Same thing with storygames - many people will cite them as the solution but frankly most of them are gamist/narrativist and are as rules-constrained in their generation of story as any big ol' trad system.
Use of Game System
The best answer to my own "focusing on the rules" question was the one where @valadil suggested telling everyone you're running your own game, loosely based on whatever the ruleset at hand is. IMO it should always be the GM's prerogative to interpret, transform, or ignore the rules as it best suits the game.
Because to be honest, game designers are not gods. RPG rulesets are neither magical nor scientific. It's just junk some other geek wrote down; someone whose opinion on the Avengers movie you would doubtless find heretical were you to meet them IRL. Paying $30 for it doesn't make you the rulebook's thrall.
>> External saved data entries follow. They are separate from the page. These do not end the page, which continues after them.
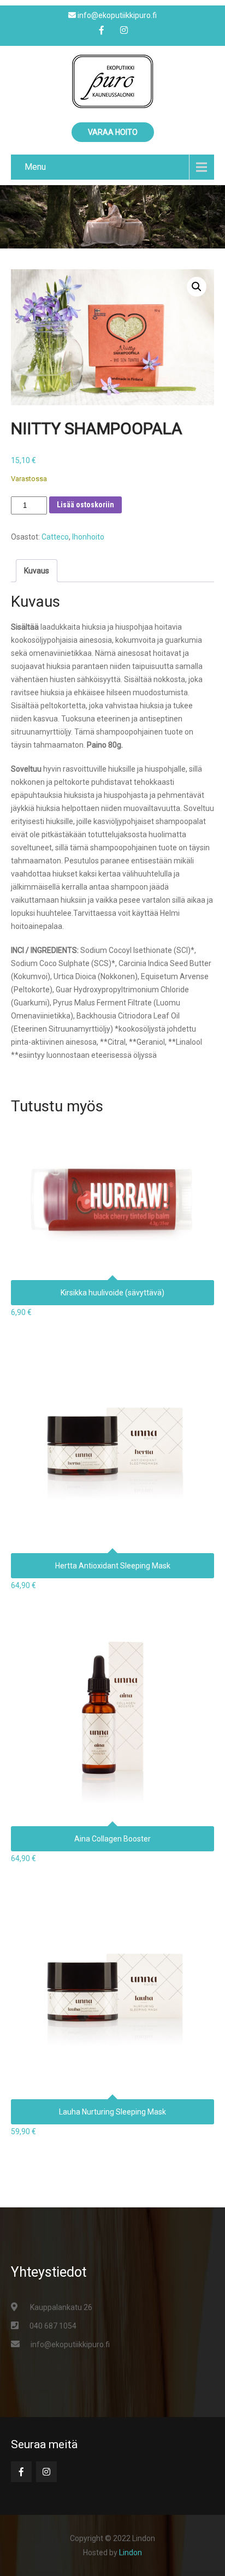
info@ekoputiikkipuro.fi (70, 2344)
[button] (196, 287)
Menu (35, 167)
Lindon (130, 2552)
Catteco (55, 536)
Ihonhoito (88, 536)
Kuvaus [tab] (36, 570)
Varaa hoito (113, 132)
Players do need some consistency to feel in control of their character - but a good GM can make that consistency the reality of the game world and not the rules in the book.
You have to make sure you're using that ability "for good" and not to arbitrarily mess with the players (or have them feel like they're being messed with because you're not communicating your mental picture of the game well and theirs conflicts, so you rulings seem unfair to them). But then you can freely use the rules as guidelines, bring analogous rules to bear on new situations, assign bonuses/penalties as you see fit, and breaking them when it makes sense.
Outside the Game System
Often players have reasons for falling back on the game rules. They give them some hope of success. As GM, you have to make sure you are not discriminating against "non-rules" prescribed choices, because if you are, you are implicitly telling them to live and die by the rules.
The one game that helped me break out into a new level of gaming was Feng Shui, the game of HK action by Robin Laws. It suggested bonuses, not penalties, for cool undefined actions and playing more fast and loose with the rules (no tactical maps, let the players narrate a little). It really helped me and my gaming group break out from the rule-mindset we had gotten into and become a lot more freewheeling, and the techniques port right back over to other games.
In fact, while running Feng Shui I had luck with inverting the new softie-GM saws of "always say yes" or "say yes or roll the dice." I said "If you ask me, the answer's no. Just do it. If you ask me if the helicopter's skid is still low enough that you can jump up and grab it I'll say no; if you say 'I run and leap to grab the helicopter's skid' then great, roll it." (Unless of course it's patently impossible at your game's power level.) After a couple cases of me telling people "No, because you asked," suddenly everyone's much more comfortable operating outside the options specifically enumerated by the rules. The reason this is successful is basic psych. When you game feeling constrained by the rules, the rules empower you but when you go outside them you feel like you're always playing "Mother may I" with someone, which is disempowering. If you are explicitly empowered to try inventive things, to the point where you are discouraged from even thinking you have to ask permission, then you gain the confidence that you were using the rules as a crutch for previously.
Conan doesn't ask if he can leap up on Dagon's back and tear his horn out; asking is for women and Shemites. He just does it.
I found after running/playing Feng Shui that even when we went back to other games, we took a much less rules-constrained approach after that experience.
Summary
Make your players feel empowered when not "covered by" the rules, and have an agreement with them that the game world's reality should come first. The rules are a helpful scaffold for this but, like any scaffold, at some point it's got to come off.